Utilities for inspecting tinygrad UOps and generated hardware.

compiler.utils.format_uops(uops: List[UOp], full_width: bool = False) str

Format a linearized UOp list as a readable table.

Each row: index, op name, dtype, arg, sources (by index).
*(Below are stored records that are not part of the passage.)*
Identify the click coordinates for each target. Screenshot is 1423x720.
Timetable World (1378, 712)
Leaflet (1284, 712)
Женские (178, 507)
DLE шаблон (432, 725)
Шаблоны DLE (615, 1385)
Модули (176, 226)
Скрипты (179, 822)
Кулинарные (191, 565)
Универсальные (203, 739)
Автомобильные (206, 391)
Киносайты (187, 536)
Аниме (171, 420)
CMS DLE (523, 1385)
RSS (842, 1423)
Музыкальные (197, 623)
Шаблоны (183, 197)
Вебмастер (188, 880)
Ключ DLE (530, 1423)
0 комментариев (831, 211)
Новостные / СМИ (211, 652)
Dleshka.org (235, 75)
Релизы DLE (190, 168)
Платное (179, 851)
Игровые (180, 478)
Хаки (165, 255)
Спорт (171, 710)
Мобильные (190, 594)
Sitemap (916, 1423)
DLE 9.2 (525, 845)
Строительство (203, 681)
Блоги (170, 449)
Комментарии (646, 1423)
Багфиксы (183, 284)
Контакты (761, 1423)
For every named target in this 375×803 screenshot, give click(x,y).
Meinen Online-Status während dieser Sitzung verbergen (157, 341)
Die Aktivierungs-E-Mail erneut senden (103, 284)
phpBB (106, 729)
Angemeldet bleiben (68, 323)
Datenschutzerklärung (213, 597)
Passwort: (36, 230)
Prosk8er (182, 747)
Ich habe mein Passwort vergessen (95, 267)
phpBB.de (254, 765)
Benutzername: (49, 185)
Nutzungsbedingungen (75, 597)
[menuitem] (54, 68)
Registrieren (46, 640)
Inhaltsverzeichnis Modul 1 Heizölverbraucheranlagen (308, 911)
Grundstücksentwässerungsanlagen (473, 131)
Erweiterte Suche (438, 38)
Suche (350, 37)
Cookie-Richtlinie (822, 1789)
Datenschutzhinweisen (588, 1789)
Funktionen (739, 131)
If full_width is True, columns expand to fit content without truncation.

compiler.utils.pretty_print_uops(uops: List[UOp], full_width: bool = False) None

Print a linearized UOp list in a readable table format.

compiler.utils.show_hardware(kernel, out_dir: str, *, stage: str = 'opt', fmt: str = 'svg') str | None

Generate a Yosys schematic of a CompiledKernel.

Parameters:
  • kernel (CompiledKernel) – The compiled kernel module.

  • out_dir (str) – Directory to write the output file.

  • stage (str) –

    Level of Yosys lowering before drawing:

    ”rtl” — raw RTLIL structure (closest to source) “opt” — after proc + opt + clean (recommended default) “generic” — after technology mapping to generic cells “mapped” — after full ECP5 synthesis (very detailed)

  • fmt (str) – Output format: “svg” (default), “pdf”, or “png”.

Returns:

Path to the generated file, or None if yosys/dot not available.

Return type:

str or None

compiler.utils.synthesis_stats(kernel, device: str = '45k', package: str = 'CABGA381')

Run Yosys + nextpnr-ecp5 and return resource/timing data.

Returns a dict with:

mem_bits – total on-chip storage in bits (from buf_infos) fp32_units – FP32 submodule count (from RTLIL) fmax_mhz – achieved Fmax in MHz (float), or None if unavailable comb – TRELLIS_COMB cells used (LUT equivalent) ff – TRELLIS_FF flip-flops used dp16kd – DP16KD block RAM tiles used mult18 – MULT18X18D DSP multiplier tiles used from_synth – True when Yosys+nextpnr ran successfully

Falls back gracefully when Yosys or nextpnr-ecp5 is not on PATH.